(TASK): Word for word, write out all of the entries that follow.

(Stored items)
++++++++

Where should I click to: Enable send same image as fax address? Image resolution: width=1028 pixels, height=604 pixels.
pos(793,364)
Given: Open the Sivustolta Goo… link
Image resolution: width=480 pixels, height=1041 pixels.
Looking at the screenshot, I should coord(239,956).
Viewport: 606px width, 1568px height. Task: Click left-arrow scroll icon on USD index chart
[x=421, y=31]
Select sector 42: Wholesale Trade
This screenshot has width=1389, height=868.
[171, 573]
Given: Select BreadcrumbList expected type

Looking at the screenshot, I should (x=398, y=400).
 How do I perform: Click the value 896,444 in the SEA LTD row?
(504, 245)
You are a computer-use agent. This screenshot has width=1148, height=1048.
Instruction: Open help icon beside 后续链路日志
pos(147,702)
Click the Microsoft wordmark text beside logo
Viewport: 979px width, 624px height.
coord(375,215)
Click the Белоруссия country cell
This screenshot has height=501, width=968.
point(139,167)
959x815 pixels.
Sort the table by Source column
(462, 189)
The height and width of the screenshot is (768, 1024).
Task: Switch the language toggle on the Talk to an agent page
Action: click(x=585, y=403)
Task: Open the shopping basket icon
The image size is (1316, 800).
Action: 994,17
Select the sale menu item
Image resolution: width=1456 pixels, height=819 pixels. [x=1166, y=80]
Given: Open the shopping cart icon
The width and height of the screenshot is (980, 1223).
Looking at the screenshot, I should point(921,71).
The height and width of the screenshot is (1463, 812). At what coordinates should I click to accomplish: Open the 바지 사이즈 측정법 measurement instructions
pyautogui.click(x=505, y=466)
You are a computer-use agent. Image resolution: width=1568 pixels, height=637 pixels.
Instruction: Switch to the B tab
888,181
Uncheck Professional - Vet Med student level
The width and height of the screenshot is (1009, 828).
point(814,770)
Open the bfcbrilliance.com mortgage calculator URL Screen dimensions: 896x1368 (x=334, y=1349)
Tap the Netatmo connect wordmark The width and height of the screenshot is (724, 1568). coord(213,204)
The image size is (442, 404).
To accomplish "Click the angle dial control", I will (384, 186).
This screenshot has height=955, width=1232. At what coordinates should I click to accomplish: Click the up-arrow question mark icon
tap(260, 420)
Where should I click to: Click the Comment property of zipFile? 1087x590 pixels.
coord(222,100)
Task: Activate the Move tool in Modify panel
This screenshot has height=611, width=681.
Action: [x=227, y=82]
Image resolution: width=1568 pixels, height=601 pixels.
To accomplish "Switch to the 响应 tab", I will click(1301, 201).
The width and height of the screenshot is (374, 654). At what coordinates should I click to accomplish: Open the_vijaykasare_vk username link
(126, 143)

++++++++

(EXERCISE RESULT):
Where should I click to: Enable send same image as fax address? Image resolution: width=1028 pixels, height=604 pixels.
pos(793,364)
Given: Open the Sivustolta Goo… link
Image resolution: width=480 pixels, height=1041 pixels.
Looking at the screenshot, I should coord(239,956).
Viewport: 606px width, 1568px height. Task: Click left-arrow scroll icon on USD index chart
[x=421, y=31]
Select sector 42: Wholesale Trade
This screenshot has width=1389, height=868.
[171, 573]
Given: Select BreadcrumbList expected type

Looking at the screenshot, I should (x=398, y=400).
 How do I perform: Click the value 896,444 in the SEA LTD row?
(504, 245)
You are a computer-use agent. This screenshot has width=1148, height=1048.
Instruction: Open help icon beside 后续链路日志
pos(147,702)
Click the Microsoft wordmark text beside logo
Viewport: 979px width, 624px height.
coord(375,215)
Click the Белоруссия country cell
This screenshot has height=501, width=968.
point(139,167)
959x815 pixels.
Sort the table by Source column
(462, 189)
The height and width of the screenshot is (768, 1024).
Task: Switch the language toggle on the Talk to an agent page
Action: click(x=585, y=403)
Task: Open the shopping basket icon
The image size is (1316, 800).
Action: 994,17
Select the sale menu item
Image resolution: width=1456 pixels, height=819 pixels. [x=1166, y=80]
Given: Open the shopping cart icon
The width and height of the screenshot is (980, 1223).
Looking at the screenshot, I should point(921,71).
The height and width of the screenshot is (1463, 812). At what coordinates should I click to accomplish: Open the 바지 사이즈 측정법 measurement instructions
pyautogui.click(x=505, y=466)
You are a computer-use agent. Image resolution: width=1568 pixels, height=637 pixels.
Instruction: Switch to the B tab
888,181
Uncheck Professional - Vet Med student level
The width and height of the screenshot is (1009, 828).
point(814,770)
Open the bfcbrilliance.com mortgage calculator URL Screen dimensions: 896x1368 (x=334, y=1349)
Tap the Netatmo connect wordmark The width and height of the screenshot is (724, 1568). coord(213,204)
The image size is (442, 404).
To accomplish "Click the angle dial control", I will (384, 186).
This screenshot has height=955, width=1232. At what coordinates should I click to accomplish: Click the up-arrow question mark icon
tap(260, 420)
Where should I click to: Click the Comment property of zipFile? 1087x590 pixels.
coord(222,100)
Task: Activate the Move tool in Modify panel
This screenshot has height=611, width=681.
Action: [x=227, y=82]
Image resolution: width=1568 pixels, height=601 pixels.
To accomplish "Switch to the 响应 tab", I will click(1301, 201).
The width and height of the screenshot is (374, 654). At what coordinates should I click to accomplish: Open the_vijaykasare_vk username link
(126, 143)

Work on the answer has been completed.